Meeting 2019 12 19 - openpmix/openpmix GitHub Wiki

  • v3.1.5 - Revisit in Jan
  • Cross-version 'make check' is fixed on all branches
  • dstore memory leak fix
    • PR https://github.com/openpmix/openpmix/pull/1573
      • dstore's "session" is the group of namespaces that belong to the same user
      • If you have multiple programs/jobs running under the same server
      • With this patch it will likely still leak memory in the original scenario
        • Job 1 running, Job 2 started, Job 1 finished - both Job 1 and 2 data is preserved
        • Because both job namespaces are under the same dstore "session"
        • Since the jobs never connected then Job 1's data should be removed since the server called deregister_nspace.
      • Alternative scenario:
        • 2 jobs that connect to each other, then disconnect
        • When one job finishes then it should cleanup it's namespace
        • This was what the original 'in_use' flag was trying to protect (before they are disconnected)

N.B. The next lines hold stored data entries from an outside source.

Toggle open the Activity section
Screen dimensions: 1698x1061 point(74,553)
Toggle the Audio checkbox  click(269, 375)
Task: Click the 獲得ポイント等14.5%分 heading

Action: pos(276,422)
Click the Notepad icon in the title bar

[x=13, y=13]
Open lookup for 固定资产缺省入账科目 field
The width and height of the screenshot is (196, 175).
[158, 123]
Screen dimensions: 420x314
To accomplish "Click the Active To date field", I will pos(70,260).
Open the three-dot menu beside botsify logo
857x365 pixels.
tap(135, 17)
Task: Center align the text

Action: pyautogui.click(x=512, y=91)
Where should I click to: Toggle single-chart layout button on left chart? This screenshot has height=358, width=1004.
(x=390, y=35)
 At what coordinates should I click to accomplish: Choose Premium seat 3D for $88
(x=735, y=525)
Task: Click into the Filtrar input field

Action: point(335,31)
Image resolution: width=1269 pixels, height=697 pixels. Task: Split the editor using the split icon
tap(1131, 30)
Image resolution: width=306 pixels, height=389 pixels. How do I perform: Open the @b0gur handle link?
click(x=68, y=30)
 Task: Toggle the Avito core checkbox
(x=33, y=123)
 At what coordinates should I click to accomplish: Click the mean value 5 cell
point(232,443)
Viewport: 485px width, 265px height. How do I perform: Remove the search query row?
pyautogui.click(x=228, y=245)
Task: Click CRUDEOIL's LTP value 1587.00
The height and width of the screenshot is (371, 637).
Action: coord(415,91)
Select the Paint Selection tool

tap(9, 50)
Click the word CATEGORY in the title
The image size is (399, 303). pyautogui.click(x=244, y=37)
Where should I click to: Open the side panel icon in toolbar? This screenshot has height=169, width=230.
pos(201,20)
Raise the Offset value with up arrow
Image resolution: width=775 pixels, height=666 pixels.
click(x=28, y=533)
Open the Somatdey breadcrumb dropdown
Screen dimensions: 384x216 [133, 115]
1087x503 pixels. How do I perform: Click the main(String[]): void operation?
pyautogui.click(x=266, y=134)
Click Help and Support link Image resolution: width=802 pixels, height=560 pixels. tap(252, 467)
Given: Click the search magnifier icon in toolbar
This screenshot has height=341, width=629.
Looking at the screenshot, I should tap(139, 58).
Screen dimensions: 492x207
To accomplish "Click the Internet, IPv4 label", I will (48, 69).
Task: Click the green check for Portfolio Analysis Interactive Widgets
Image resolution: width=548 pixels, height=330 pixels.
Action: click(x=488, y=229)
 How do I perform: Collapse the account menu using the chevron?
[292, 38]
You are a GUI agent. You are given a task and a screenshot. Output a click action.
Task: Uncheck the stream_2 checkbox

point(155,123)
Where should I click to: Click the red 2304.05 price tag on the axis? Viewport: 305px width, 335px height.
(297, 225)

    • It's the responsibility of the RM to track 'connectedness' of the namespaces
      • At disconnect we need to verify that the client unmaps it's references to the peer's namespace segments.
      • If the server calls dereigster_nspace while the processes are connected should it return an error? I'd think so.
    • If jobs are connected then there is:
      • Shared fate(?), and notification
      • Connected access to namespace data (even after remote namespace exits?)
    • If you want to access information to a disconnected namespace
      • If the data exists then you can return it
      • If the namespace has been deleted then return "not found"
      • Example: Debugger
        • Can it ask about a job that is running? yes
        • Can it ask about a job that has terminated? No, because the storage is remoted.
    • Dave is working on testing/verifying this fix
    • Associated Issue: https://github.com/openpmix/openpmix/issues/1574
      • Longer term support for the different levels of information
      • dstore, currently, has a more specific definition of a "session" and needs to be broadened to the current PMIx notion of a "session" (and other levels of information)
  • PRRTE CI almost ready (Josh)
    • 'virtual scale cluster' model - default 5-10 nodes but can scale up much larger
    • Ci infrastructure is in place, Josh is working on some basic unit tests at the moment.